Each of these works tells a story about the gradual, piece-meal shifts in Muslim discourse and practice brought about by the modern condition. Beginning with the Ottoman Empire, through the 20th century French mandate, and into the post-independence period, God’s Property traces a genealogy of the history of the institution of waqf (Islamic endowment), locating both ruptures and continuities in concepts and practice. Transformations of Tradition explores the 19th and 20th century thought-world of Azhari legal theorist Muhammad Bakhit al-Muti‘i to reveal how modern epistemological assumptions came to permeate the trans-regional networks of Hanafism.

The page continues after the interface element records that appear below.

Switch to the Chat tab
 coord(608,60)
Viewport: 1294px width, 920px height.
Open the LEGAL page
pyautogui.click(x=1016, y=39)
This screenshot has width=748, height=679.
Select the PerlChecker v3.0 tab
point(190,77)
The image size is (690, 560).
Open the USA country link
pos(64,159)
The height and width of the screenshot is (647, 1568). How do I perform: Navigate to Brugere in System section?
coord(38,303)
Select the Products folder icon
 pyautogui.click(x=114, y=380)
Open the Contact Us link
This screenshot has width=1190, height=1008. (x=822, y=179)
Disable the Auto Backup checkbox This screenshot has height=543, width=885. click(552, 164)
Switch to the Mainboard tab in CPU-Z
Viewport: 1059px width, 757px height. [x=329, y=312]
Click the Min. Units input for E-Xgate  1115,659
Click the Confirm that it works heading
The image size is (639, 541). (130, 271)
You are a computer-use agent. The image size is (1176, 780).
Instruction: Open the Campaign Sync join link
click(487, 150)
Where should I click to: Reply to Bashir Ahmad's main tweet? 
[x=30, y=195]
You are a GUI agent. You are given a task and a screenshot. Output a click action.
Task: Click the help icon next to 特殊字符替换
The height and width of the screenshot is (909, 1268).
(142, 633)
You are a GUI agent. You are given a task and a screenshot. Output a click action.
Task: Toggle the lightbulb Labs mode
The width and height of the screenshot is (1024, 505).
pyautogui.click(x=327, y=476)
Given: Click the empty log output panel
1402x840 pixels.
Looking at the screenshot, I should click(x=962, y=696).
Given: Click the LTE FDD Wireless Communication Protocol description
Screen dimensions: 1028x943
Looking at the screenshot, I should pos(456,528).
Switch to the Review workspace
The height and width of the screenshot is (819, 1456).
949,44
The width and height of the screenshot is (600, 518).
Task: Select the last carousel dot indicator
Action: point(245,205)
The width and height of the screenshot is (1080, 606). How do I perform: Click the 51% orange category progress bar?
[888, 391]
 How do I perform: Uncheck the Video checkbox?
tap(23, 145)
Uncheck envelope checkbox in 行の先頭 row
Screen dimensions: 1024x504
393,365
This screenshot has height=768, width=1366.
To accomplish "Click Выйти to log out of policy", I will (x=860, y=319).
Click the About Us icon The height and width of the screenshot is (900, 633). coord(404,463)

What are the convergences and divergences between how each author traces the effects of modernity and secularization? How does each work articulate a particular conception of change in Muslim life and practice, whether the institution of waqf or the Hanafi legal tradition?
Nada Moumtaz
Nada Moumtaz is assistant professor for the Department for the Study of Religion and the Near and Middle Eastern Civilizations department. Her research stands at the intersection of Islamic legal studies, the anthropology of Islam, and studies of capitalism: spanning the nineteenth and twenty-first centuries in the Levant. She is one of the core members of the anthropology hub for the Reading Muslims project.
Junaid Quadri
Junaid Quadri is Associate Professor of History, Director of Undergraduate Studies in History, and Director of the Program in Religious Studies at the University of Illinois at Chicago. He teaches courses in Middle Eastern civilizations, Islamic intellectual history, and colonialism and modernity in the Muslim world.
Sadaf Ahmed
Sadaf Ahmed is a PhD Candidate in the Department for the Study of Religion at the University of Toronto. Her ethnographic research focuses on Muslim parenthood in contemporary Canada in order to think about how Islam and notions of personhood are shaped and re-made in such a context.
Sara Hamed
Sara Hamed is a doctoral candidate at the University of Toronto’s Study of Religion department. Her research on Canadian Islam brings together the anthropology of Islam, institutional theory, and rhetorical studies, exploring the intersections between the construction of the “Islamic” in Islamic institutions and Muslim identity formation.